Für Bildungsdezernent Holger Klötzner (Volt) greift der allgegenwärtige Begriff Ausbildung zu kurz. „In Wahrheit lernen wir immer weiter – und bilden auch weiter“, dem soll der nun angestrebte Bericht mit dem Ziel des Erkenntnisgewinns gerecht werden. Parteifreundin Jana Wilke stieß als Stadtverordnete ins gleiche Horn, wonach Bildung viel zu oft grundsätzlich erstmal als „etwas für Kinder und Jugendliche“ verstanden würde. Nun, das ist eben ein substanzieller Kern von Bildung, aber sie meint mehr und muss mehr bedeuten. Selbst die EU, kritisierte Wilke, spreche vom Übergang des Bildungslebens in das Berufsleben. Die für eigene wie soziale Identität wichtige Weiterbildung müsse „auch dem Ziel persönlicher Entwicklung gerecht werden“. Integratives Lernen soll ein Ziel bleiben, und generell: „Unsere Bildungslandschaft muss reagieren“, sieht die Stadtverordnete auch schon einen Auftrag an die Involvierten, denn: „Wir brauchen ein modernes Verständnis – für lebenslanges Lernen.“
Darmstadt biete „ein sehr umfassendes Bildungssystem“ hob Jürgen Deicke (Grüne) hervor. „Lebenslanges oder auch begleitendes Lernen“ blieben entscheidend, und gemeinsame Aufgabe sei es vor allem, vermeintlich Verlorene nicht aufzugeben. Aus Verantwortung, und weil der Arbeitsmarkt sich das im Zweifel nicht erlauben darf. Mehr als zwei Millionen Menschen zwischen 20 und 34 in Deutschland hätten keinen Berufsabschluss. „Jenseits jeder Tragik des Einzelfalls können wir uns das als Gesellschaft nicht leisten.“ Den Bedarf und den Wert von Zusatzqualifikationen für einen heute längst oft langen und flexibel zu haltenden Arbeitsweg nannte Stella Stegmann (CDU). Bei einer gegebenen „großen Anzahl an relevanten Akteuren“ bedankte sie sich schon im Voraus für das Engagement.
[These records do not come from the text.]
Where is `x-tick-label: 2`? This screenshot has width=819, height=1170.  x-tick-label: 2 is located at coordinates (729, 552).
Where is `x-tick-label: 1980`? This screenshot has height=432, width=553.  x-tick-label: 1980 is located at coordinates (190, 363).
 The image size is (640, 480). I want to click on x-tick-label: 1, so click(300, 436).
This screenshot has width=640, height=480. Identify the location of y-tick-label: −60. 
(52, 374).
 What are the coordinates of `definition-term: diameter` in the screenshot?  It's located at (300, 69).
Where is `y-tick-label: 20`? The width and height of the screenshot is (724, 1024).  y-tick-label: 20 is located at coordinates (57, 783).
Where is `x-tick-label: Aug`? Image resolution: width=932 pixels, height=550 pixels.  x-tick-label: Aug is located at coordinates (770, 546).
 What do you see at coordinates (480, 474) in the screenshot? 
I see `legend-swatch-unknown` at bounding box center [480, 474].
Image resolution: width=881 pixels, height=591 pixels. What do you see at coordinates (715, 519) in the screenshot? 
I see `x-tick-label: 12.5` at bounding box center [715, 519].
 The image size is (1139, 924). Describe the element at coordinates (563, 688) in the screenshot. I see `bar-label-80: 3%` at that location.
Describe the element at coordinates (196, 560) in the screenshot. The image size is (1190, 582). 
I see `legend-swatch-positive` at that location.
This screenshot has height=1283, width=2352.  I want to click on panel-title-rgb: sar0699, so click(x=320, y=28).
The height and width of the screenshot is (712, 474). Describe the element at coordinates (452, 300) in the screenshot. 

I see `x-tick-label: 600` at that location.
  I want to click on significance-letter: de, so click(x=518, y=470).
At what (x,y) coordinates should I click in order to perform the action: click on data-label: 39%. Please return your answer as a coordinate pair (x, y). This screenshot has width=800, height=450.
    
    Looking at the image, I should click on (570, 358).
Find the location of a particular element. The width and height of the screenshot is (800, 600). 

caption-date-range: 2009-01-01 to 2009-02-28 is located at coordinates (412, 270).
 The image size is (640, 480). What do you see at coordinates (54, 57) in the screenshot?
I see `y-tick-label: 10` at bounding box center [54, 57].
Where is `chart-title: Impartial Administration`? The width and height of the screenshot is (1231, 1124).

Ihre Fraktion begrüße das Beleuchten der Vielfalt der Zielgruppe. „Nur weil ein Mensch die Schule verlässt, heißt das nicht, dass er aufhört, zu lernen.“
Die angesprochene Vielfalt einzufangen und zu erfassen, wird nicht einfach, weiß der Magistrat und schränkt damit schon ein: „Die Komplexität der Bildungslandschaft, die Akteursvielfalt sowie die teilweise schwer zugängliche Datengrundlage stellen eine Herausforderung für die Erstellung eines Bildungsberichts zur Hochschul- und Erwachsenenbildung dar. Entsprechend wird eine Fokussierung auf die Bereiche vorgenommen, auf die die Wissenschaftsstadt unmittelbar oder mittelbar Einfluss nehmen kann.“ Wie beim ersten Bildungsbericht soll aber nach Möglichkeit Expertenwissen von „innerhalb und außerhalb der Verwaltung“ einfließen. In diesem Sinne und darüber hinaus bleibt „neben formalen, abschlussorientierten Bildungsprozessen auch non-formale und informelle Bildung im Blick“. Ein klares Ziel ist der möglichst umfassende Überblickscharakter des geplanten Berichts, der außerdem zum „Fokus Bildungsgerechtigkeit – also Zugang zu Bildung für alle – Handlungsbedarfe“ identifizieren soll.